= Data extract =
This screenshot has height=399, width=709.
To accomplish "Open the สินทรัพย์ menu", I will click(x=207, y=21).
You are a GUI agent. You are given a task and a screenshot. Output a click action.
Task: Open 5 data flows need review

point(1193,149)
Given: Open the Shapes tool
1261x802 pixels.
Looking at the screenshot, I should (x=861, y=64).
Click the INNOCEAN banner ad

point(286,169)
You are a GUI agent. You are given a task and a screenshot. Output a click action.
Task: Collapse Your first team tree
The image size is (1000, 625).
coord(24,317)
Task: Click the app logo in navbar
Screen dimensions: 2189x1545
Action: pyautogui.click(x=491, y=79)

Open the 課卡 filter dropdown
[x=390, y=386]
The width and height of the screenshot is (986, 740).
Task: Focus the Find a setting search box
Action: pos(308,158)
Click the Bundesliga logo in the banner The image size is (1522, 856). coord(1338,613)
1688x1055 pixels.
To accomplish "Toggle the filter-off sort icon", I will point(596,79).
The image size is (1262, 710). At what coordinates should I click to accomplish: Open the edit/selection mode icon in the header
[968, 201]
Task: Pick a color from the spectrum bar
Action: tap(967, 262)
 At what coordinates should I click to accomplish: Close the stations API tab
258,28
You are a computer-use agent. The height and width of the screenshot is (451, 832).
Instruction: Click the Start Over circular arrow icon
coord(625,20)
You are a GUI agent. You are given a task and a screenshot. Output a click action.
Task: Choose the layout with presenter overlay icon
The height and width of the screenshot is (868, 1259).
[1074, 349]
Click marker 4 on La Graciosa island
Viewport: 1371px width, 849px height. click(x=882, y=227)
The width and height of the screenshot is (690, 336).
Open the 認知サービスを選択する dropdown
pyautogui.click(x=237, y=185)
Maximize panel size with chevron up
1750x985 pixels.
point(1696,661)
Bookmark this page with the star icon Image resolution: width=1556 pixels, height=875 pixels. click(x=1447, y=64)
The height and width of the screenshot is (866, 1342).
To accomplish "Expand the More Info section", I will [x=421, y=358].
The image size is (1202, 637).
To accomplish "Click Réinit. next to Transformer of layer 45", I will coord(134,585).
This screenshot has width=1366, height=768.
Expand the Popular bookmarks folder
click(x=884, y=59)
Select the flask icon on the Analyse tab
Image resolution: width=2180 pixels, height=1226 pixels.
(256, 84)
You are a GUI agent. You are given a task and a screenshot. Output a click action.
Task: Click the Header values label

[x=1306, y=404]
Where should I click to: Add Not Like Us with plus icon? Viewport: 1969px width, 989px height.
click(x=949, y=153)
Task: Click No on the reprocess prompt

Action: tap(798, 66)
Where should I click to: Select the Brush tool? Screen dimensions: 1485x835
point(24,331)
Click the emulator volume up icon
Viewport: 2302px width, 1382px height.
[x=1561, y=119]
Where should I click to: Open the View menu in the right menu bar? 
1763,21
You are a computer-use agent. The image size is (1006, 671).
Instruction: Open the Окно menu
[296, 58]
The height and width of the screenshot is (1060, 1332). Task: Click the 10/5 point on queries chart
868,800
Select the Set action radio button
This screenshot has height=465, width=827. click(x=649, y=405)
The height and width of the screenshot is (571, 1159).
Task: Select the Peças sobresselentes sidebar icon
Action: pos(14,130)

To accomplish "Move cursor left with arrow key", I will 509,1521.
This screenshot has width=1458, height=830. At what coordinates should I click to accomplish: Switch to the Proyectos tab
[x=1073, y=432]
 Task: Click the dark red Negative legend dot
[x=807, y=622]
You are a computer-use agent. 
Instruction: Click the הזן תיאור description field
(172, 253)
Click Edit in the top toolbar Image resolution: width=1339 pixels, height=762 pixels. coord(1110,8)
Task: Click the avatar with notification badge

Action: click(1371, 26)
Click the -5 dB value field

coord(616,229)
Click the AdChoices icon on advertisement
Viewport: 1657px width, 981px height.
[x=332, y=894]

= Task to complete =
Return the complete material exactly as it reads.

= Exercise response =
This screenshot has height=399, width=709.
To accomplish "Open the สินทรัพย์ menu", I will click(x=207, y=21).
You are a GUI agent. You are given a task and a screenshot. Output a click action.
Task: Open 5 data flows need review

point(1193,149)
Given: Open the Shapes tool
1261x802 pixels.
Looking at the screenshot, I should (x=861, y=64).
Click the INNOCEAN banner ad

point(286,169)
You are a GUI agent. You are given a task and a screenshot. Output a click action.
Task: Collapse Your first team tree
The image size is (1000, 625).
coord(24,317)
Task: Click the app logo in navbar
Screen dimensions: 2189x1545
Action: pyautogui.click(x=491, y=79)

Open the 課卡 filter dropdown
[x=390, y=386]
The width and height of the screenshot is (986, 740).
Task: Focus the Find a setting search box
Action: pos(308,158)
Click the Bundesliga logo in the banner The image size is (1522, 856). coord(1338,613)
1688x1055 pixels.
To accomplish "Toggle the filter-off sort icon", I will point(596,79).
The image size is (1262, 710). At what coordinates should I click to accomplish: Open the edit/selection mode icon in the header
[968, 201]
Task: Pick a color from the spectrum bar
Action: tap(967, 262)
 At what coordinates should I click to accomplish: Close the stations API tab
258,28
You are a computer-use agent. The height and width of the screenshot is (451, 832).
Instruction: Click the Start Over circular arrow icon
coord(625,20)
You are a GUI agent. You are given a task and a screenshot. Output a click action.
Task: Choose the layout with presenter overlay icon
The height and width of the screenshot is (868, 1259).
[1074, 349]
Click marker 4 on La Graciosa island
Viewport: 1371px width, 849px height. click(x=882, y=227)
The width and height of the screenshot is (690, 336).
Open the 認知サービスを選択する dropdown
pyautogui.click(x=237, y=185)
Maximize panel size with chevron up
1750x985 pixels.
point(1696,661)
Bookmark this page with the star icon Image resolution: width=1556 pixels, height=875 pixels. click(x=1447, y=64)
The height and width of the screenshot is (866, 1342).
To accomplish "Expand the More Info section", I will [x=421, y=358].
The image size is (1202, 637).
To accomplish "Click Réinit. next to Transformer of layer 45", I will coord(134,585).
This screenshot has width=1366, height=768.
Expand the Popular bookmarks folder
click(x=884, y=59)
Select the flask icon on the Analyse tab
Image resolution: width=2180 pixels, height=1226 pixels.
(256, 84)
You are a GUI agent. You are given a task and a screenshot. Output a click action.
Task: Click the Header values label

[x=1306, y=404]
Where should I click to: Add Not Like Us with plus icon? Viewport: 1969px width, 989px height.
click(x=949, y=153)
Task: Click No on the reprocess prompt

Action: tap(798, 66)
Where should I click to: Select the Brush tool? Screen dimensions: 1485x835
point(24,331)
Click the emulator volume up icon
Viewport: 2302px width, 1382px height.
[x=1561, y=119]
Where should I click to: Open the View menu in the right menu bar? 
1763,21
You are a computer-use agent. The image size is (1006, 671).
Instruction: Open the Окно menu
[296, 58]
The height and width of the screenshot is (1060, 1332). Task: Click the 10/5 point on queries chart
868,800
Select the Set action radio button
This screenshot has height=465, width=827. click(x=649, y=405)
The height and width of the screenshot is (571, 1159).
Task: Select the Peças sobresselentes sidebar icon
Action: pos(14,130)

To accomplish "Move cursor left with arrow key", I will 509,1521.
This screenshot has width=1458, height=830. At what coordinates should I click to accomplish: Switch to the Proyectos tab
[x=1073, y=432]
 Task: Click the dark red Negative legend dot
[x=807, y=622]
You are a computer-use agent. 
Instruction: Click the הזן תיאור description field
(172, 253)
Click Edit in the top toolbar Image resolution: width=1339 pixels, height=762 pixels. coord(1110,8)
Task: Click the avatar with notification badge

Action: click(1371, 26)
Click the -5 dB value field

coord(616,229)
Click the AdChoices icon on advertisement
Viewport: 1657px width, 981px height.
[x=332, y=894]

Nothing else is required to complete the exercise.